Segment Start: Text passage

Kurdish political prisoner Reber Soydan, who was held in solitary confinement, died in suspicious circumstances at a Turkish F-Type High Security Prison in Van (Wan). The authorities claim that he committed suicide on Sunday.
Officials informed Soydan’s father, Mehmet Selim Soydan, in the early hours that his son had hanged himself in his cell. An autopsy was conducted at Van’s Yüzüncü Yıl University.
Reber Soydan was arrested two years ago in the Yüksekova (Gever) district of Hakkari (Colemêrg) and charged with “disrupting the unity and integrity of the state.” He was serving a life sentence with an additional 53 years for related activities. His body has been transported back to his home town of Yüksekova for burial.
Hundreds attended Soydan’s funeral, which was held on the day his body arrived in Yüksekova. The journey was fraught with delays, with his body being held up multiple times at military and police checkpoints. Despite these obstacles, his funeral was attended by relatives, members of the Peoples’ Equality and Democracy (DEM) Party, the Democratic Regions Party (DBP) Yüksekova district branch, the Van branch of the Association for Solidarity and Support of Prisoners’ Families (TUHAY-DER) and hundreds more.
The police prevented the washing of the body at the hospital and mosque before the burial by blocking the hearse at the Yüksekova hospital junction, as a result of which the family had to wash the body themselves at home. “The community’s grief is profound, and condolences will be received at the family home,” stated Ercan Sevmez, co-chair of the Yüksekova district branch of the DEM Party after the burial at Bajêrge Modern Cemetery.
Preventing traditional rites such as the washing and burial of the bodies of deceased dissidents at the appropriate venues is considered a form of psychological torment inflicted not just on the family of the deceased but on the entire community. This widely practiced and unjustifiable discrimination disrupts cultural and religious practices as well as the communal grieving process, compounding the hardship and sorrow of an already painful event.
This incident adds yet one more to the number of deaths in Turkish prisons, which have attracted international concern regarding the conditions and treatment of detainees.
Turkey’s Human Rights Association (IHD) calls Turkish Prisons “human rights violation centres”, describing practices in Turkish prisons that threaten the lives of prisoners. These practices include isolation, torture and ill-treatment, restrictions on social rights, enforced transfers and restrictions of the right of sick prisoners to treatment. There are also frequent deaths in suspicious circumstances in the prisons.

Segment End: Text passage

What to do:
1) According to the article on Reber Soydan's death, where was the autopsy conducted?
2) Rewrite the article on Reber Soydan's death from "Kurdish political prisoner" up to and including "suicide on Sunday.", changing "solitary confinement" to "isolation".

Segment Start: Listed entries

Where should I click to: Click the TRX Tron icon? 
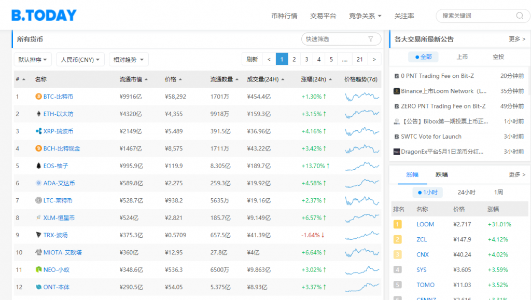click(38, 235)
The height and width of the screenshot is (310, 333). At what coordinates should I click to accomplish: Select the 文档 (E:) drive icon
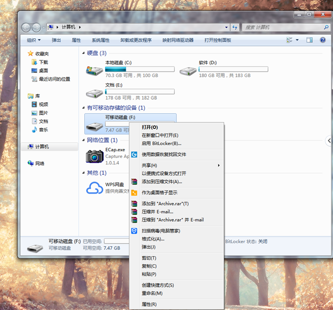point(94,93)
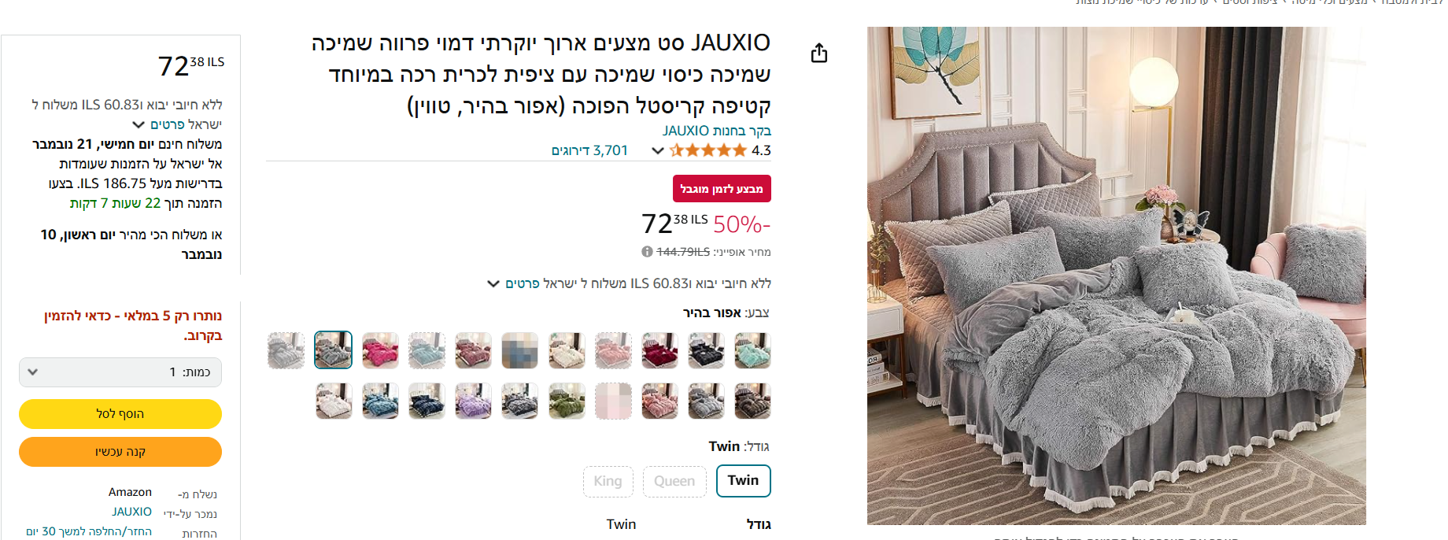Expand the Israel delivery details in the buy box
Image resolution: width=1448 pixels, height=540 pixels.
139,124
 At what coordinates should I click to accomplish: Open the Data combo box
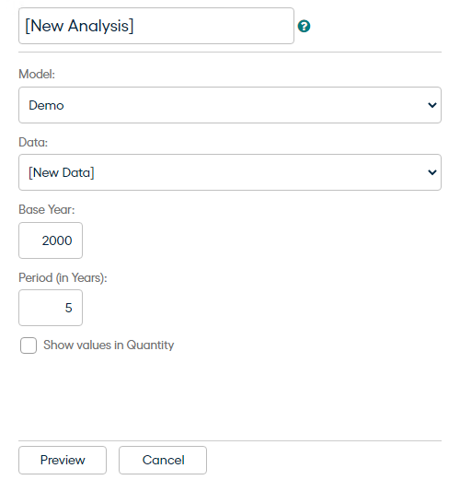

Segment End: Listed entries

Answers for each item:
1) At Van's Yüzüncü Yıl University.

2)
Kurdish political prisoner Reber Soydan, who was held in isolation, died in suspicious circumstances at a Turkish F-Type High Security Prison in Van (Wan). The authorities claim that he committed suicide on Sunday.